▸ **Task description**
Print exactly the lines that run from the one containing "Click the Zoom in plus icon" to the final line of the data, both included, and print none of the pictures.
Entries supplied section start
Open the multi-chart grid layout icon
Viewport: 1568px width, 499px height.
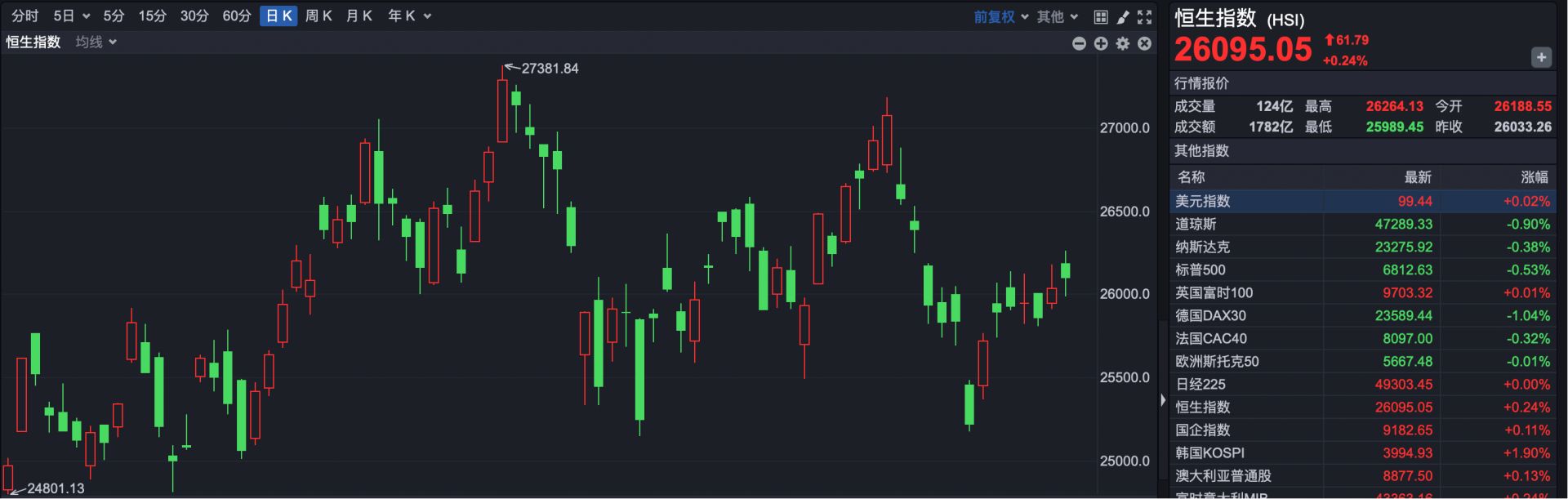pyautogui.click(x=1101, y=16)
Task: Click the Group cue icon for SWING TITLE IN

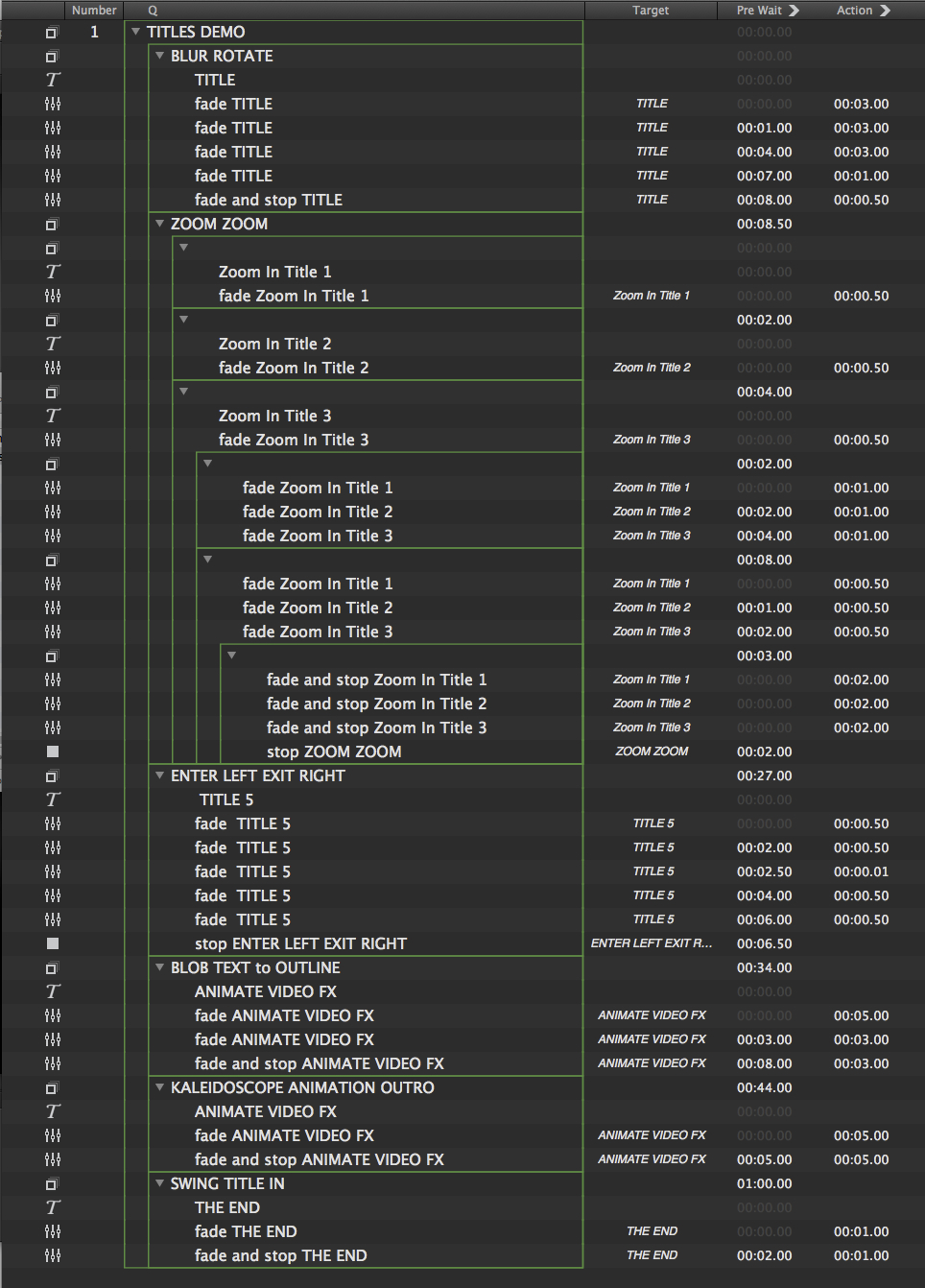Action: [x=52, y=1183]
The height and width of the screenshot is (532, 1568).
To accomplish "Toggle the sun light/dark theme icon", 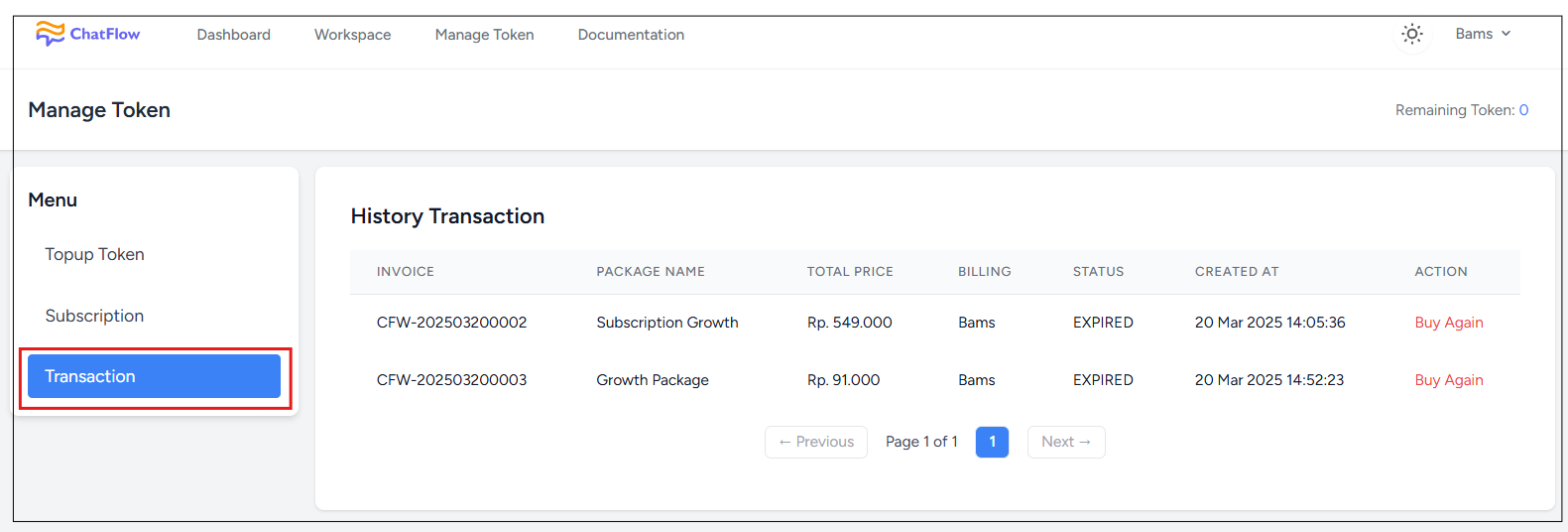I will click(x=1412, y=34).
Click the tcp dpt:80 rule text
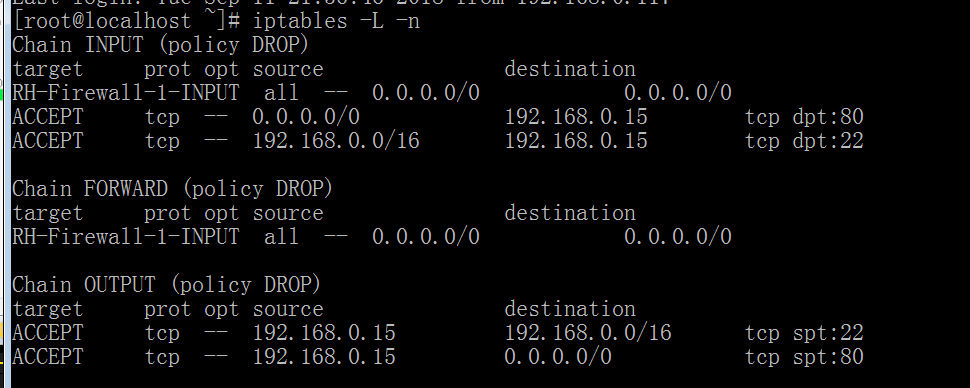Image resolution: width=970 pixels, height=388 pixels. (804, 117)
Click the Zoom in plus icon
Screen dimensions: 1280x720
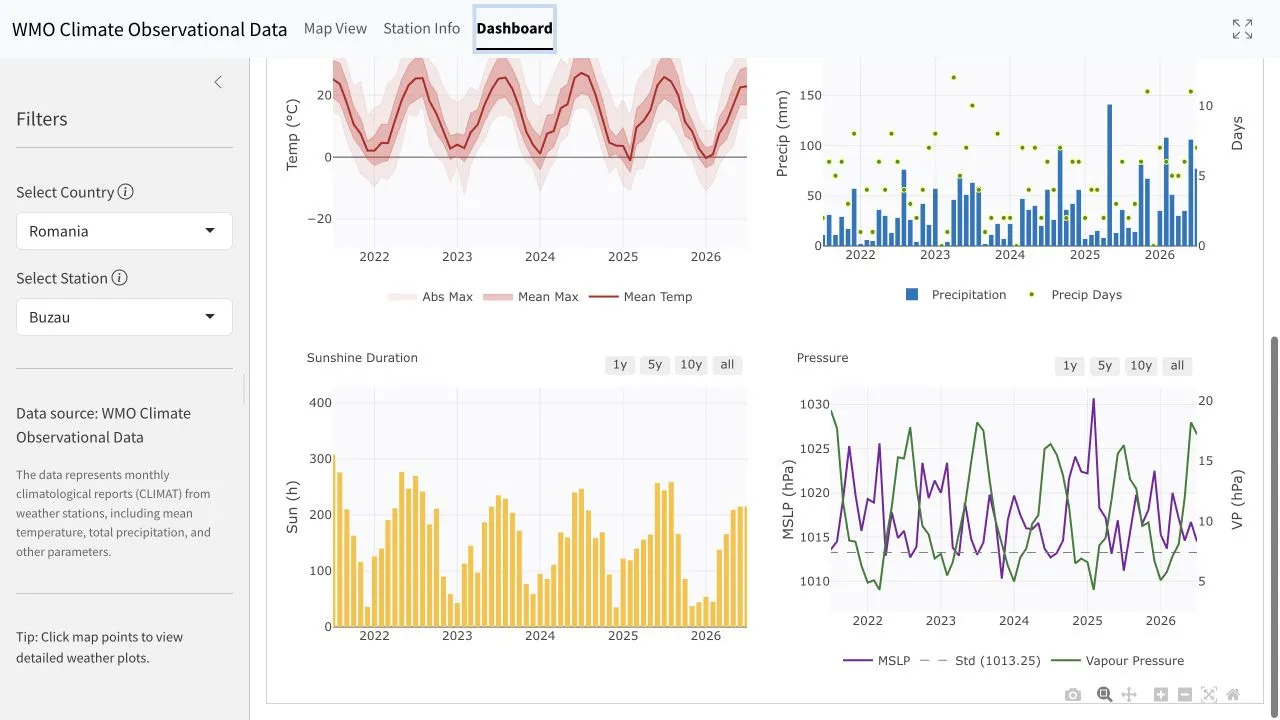tap(1161, 695)
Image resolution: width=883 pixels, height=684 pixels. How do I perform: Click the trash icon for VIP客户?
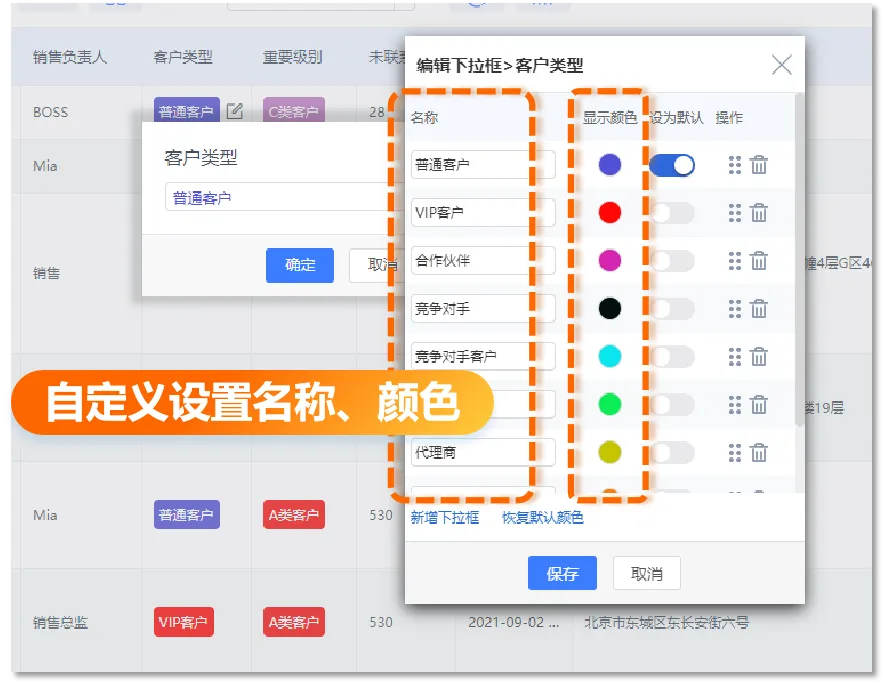(759, 213)
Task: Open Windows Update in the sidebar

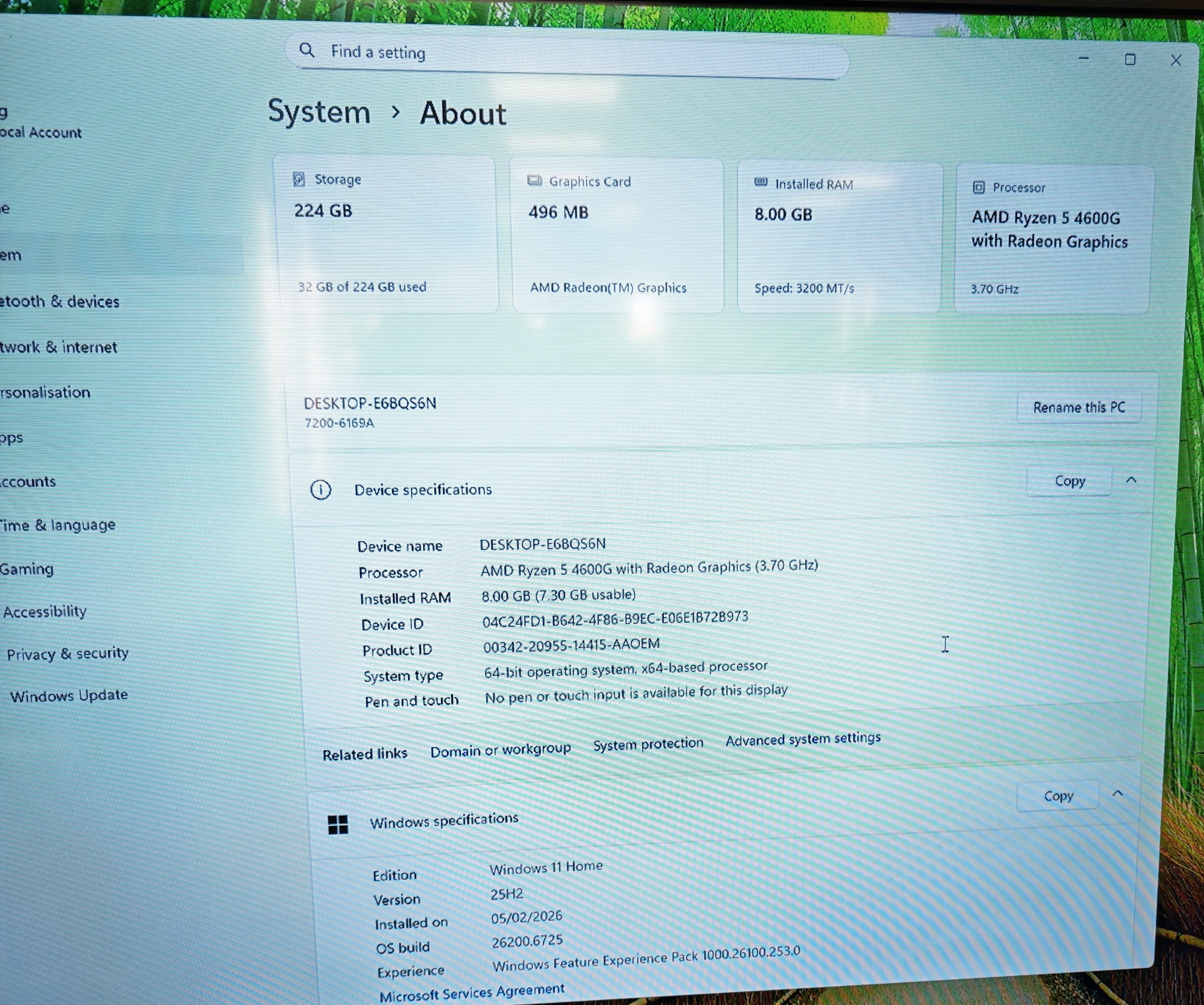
Entries supplied section end
▸ **Task answer**
Click the Zoom in plus icon
Screen dimensions: 1280x720
tap(1161, 695)
Image resolution: width=883 pixels, height=684 pixels. How do I perform: Click the trash icon for VIP客户?
(759, 213)
Task: Open Windows Update in the sidebar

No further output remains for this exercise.